The San Francisco Earthquake of 1906 killed anywhere between 452 and 498 people, while injuring 1,500 others; the quake destroyed 490 city blocks and felled 1,200 chimneys in one of it's suburbs. The resulting fires burned for three days, reaching temperatures as high as 2,000 degrees and casting enough light to read by 40 miles away. On the whole it was a tragic event composed of thousands of personal stories by those who survived it and the journalist who collected these eyewitness thumbnail accounts of the tragedy did so in order that generations yet unborn would know the suffering that took place.

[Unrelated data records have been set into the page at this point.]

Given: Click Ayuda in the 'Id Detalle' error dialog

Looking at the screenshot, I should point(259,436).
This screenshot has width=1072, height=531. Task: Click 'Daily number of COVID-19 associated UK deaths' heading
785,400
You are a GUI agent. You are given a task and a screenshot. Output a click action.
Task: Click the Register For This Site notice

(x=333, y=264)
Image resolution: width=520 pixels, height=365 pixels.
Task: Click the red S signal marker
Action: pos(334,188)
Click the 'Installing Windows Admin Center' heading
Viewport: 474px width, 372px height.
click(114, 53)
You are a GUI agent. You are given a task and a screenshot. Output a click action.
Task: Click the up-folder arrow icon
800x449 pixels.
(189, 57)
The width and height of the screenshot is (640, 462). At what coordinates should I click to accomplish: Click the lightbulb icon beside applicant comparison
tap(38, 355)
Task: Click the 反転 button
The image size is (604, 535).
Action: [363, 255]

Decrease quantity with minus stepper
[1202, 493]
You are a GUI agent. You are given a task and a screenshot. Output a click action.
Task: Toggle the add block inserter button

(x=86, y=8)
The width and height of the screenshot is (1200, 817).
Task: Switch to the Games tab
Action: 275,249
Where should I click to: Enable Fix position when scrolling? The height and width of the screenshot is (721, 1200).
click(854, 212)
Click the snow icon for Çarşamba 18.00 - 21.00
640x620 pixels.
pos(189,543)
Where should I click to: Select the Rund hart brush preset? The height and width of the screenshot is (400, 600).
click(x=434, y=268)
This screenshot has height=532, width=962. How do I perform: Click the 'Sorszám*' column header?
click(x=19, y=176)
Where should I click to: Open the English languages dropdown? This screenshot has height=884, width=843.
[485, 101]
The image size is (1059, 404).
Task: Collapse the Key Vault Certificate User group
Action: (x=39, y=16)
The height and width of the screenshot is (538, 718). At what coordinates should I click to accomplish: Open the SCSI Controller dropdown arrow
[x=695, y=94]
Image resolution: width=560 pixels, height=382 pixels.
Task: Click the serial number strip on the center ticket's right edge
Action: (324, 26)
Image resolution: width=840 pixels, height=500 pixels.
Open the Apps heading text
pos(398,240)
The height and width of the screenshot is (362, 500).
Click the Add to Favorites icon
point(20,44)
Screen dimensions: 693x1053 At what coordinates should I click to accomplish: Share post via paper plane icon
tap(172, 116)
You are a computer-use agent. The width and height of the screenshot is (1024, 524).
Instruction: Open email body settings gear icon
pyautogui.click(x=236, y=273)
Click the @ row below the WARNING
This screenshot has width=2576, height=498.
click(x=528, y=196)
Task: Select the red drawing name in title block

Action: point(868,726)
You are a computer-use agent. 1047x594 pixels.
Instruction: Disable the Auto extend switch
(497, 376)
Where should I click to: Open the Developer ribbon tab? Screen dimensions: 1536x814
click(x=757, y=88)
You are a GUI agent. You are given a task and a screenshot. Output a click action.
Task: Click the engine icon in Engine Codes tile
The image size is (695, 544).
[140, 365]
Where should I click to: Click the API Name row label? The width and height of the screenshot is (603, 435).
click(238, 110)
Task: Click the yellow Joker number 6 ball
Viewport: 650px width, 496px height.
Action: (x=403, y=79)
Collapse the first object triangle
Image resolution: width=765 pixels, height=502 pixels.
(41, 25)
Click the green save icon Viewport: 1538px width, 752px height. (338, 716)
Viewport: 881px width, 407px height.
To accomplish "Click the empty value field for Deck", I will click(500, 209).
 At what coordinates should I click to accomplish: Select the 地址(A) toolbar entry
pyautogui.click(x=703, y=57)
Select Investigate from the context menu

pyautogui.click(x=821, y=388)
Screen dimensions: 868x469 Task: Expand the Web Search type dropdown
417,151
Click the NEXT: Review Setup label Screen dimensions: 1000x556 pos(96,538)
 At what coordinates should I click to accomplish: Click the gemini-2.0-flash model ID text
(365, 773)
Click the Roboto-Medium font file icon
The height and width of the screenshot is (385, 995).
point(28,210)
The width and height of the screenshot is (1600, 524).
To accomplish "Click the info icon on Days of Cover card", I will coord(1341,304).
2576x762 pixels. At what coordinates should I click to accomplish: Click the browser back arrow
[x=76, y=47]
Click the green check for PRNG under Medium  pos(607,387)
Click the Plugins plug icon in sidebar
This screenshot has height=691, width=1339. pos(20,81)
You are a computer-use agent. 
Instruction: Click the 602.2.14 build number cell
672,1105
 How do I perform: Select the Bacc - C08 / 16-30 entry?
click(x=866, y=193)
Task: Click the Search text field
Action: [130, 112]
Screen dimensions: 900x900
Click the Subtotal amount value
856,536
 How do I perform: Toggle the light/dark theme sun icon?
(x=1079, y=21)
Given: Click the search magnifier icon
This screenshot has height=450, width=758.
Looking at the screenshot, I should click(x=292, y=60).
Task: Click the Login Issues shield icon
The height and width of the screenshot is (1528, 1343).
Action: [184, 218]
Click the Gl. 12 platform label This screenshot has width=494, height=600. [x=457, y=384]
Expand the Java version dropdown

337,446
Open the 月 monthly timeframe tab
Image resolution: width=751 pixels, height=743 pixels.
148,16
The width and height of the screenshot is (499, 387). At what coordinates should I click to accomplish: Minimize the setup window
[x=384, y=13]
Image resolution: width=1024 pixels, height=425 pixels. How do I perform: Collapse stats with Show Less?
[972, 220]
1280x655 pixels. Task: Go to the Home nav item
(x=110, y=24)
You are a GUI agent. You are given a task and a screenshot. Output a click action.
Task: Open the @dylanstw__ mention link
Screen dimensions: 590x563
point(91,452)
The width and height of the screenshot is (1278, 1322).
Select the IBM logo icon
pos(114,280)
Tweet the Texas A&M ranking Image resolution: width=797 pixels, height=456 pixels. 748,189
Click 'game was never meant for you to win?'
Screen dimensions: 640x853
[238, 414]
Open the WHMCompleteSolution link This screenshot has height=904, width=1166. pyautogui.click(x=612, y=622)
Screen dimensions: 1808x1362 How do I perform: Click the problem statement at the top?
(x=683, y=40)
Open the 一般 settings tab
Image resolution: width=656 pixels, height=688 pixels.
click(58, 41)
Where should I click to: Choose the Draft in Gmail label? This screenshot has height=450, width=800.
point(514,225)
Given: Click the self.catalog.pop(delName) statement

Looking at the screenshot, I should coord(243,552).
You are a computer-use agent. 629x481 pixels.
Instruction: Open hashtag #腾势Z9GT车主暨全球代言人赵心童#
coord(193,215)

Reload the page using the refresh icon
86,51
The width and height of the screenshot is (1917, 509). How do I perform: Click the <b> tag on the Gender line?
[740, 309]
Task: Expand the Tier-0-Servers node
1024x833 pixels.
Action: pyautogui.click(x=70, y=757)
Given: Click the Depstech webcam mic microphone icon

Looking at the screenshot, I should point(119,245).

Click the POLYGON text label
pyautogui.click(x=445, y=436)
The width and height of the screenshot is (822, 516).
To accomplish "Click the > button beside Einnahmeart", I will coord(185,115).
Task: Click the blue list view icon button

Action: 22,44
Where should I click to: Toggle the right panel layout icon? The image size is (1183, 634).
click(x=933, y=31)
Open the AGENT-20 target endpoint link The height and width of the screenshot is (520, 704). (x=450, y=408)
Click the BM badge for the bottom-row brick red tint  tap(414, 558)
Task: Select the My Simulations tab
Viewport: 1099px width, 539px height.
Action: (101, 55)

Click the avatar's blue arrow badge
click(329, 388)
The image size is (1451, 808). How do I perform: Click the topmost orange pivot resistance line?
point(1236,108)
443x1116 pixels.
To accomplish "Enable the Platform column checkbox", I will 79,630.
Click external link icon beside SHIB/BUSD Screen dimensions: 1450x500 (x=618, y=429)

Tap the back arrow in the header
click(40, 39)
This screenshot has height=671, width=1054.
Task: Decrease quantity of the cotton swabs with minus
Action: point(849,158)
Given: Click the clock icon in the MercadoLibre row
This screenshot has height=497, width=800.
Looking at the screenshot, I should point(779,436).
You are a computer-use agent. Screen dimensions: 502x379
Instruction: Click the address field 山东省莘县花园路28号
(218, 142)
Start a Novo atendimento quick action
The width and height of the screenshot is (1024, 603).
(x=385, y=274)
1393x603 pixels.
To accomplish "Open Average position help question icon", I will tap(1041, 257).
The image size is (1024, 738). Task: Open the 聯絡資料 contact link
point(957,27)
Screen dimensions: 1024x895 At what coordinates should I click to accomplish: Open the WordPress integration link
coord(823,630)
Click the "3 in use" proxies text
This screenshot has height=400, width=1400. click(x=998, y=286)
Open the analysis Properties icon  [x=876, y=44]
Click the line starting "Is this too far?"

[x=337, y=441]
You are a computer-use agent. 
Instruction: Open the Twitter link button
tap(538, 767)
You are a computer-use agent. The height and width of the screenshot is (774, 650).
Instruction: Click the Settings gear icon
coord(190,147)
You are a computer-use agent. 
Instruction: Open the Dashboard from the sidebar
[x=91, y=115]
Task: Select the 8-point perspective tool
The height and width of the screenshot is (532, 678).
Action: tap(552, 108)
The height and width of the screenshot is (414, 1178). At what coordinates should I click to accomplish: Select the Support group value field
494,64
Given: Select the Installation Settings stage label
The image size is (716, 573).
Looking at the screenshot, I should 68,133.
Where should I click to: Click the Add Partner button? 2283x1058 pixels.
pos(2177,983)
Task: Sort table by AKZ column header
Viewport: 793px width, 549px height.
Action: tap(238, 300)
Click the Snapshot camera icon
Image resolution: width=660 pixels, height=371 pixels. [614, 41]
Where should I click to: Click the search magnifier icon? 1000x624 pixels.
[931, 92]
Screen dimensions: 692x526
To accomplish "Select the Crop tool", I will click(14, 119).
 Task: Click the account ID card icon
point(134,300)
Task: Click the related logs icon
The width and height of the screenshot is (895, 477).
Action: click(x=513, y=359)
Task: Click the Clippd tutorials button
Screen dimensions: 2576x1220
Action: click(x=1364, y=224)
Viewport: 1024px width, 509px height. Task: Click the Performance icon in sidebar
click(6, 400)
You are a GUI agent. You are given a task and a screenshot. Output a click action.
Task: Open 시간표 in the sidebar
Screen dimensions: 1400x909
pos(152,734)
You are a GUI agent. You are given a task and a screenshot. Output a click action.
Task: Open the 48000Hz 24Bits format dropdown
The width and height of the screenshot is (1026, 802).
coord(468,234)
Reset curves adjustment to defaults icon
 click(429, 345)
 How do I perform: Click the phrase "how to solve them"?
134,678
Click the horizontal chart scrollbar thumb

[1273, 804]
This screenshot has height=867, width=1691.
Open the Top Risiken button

"There were two great shocks in San Francisco, the first starting at 5:12 a.m. The quaking sharpened in intensity for thirty seconds, held it's peak for more than 10 seconds, then abruptly ceased. A lull of about 10 seconds followed. Then came a devastating second shock of equal intensity. This lasted for 15 seconds, then passed off in shuddering after-tremors that would occur at an average rate of one an hour for the next 24 hours."
"The disturbance centered from 12 to 15 miles below the earth's surface and exploded with cosmic force. The earth quaked as if it had been struck a fantastic blow from outer space. Tremors radiated across mountains and under seas... [and] drained four inches from San Francisco Bay."
"The people fled into their suddenly Humpty Dumpty world, and stood shivering in their nightclothes in the dawn. The earthquake had aimed it's blind, malevolent force at each one of them. It had seized each one and rattled his bones as if it meant to kill him in a maniacal frenzy. Standing there, they looked around and listened and tried to relate what they saw and heard to the sane,
solid, dependable world they had lived in all their lives."
"A Western Union operator, probing and testing for a live wire in the Bay Area communication system, found one atop a telegraph pole in West Oakland. It was open to Sacramento. As the smoke mounted the sky above San Francisco like a volcanic cloud, he perched there and tapped out his message to the world."
Yet, one of the city's crusty old-timers quipped: "She'll have to shake harder 'n that to bring this town down! Twarn't nothin' to the quake in '68."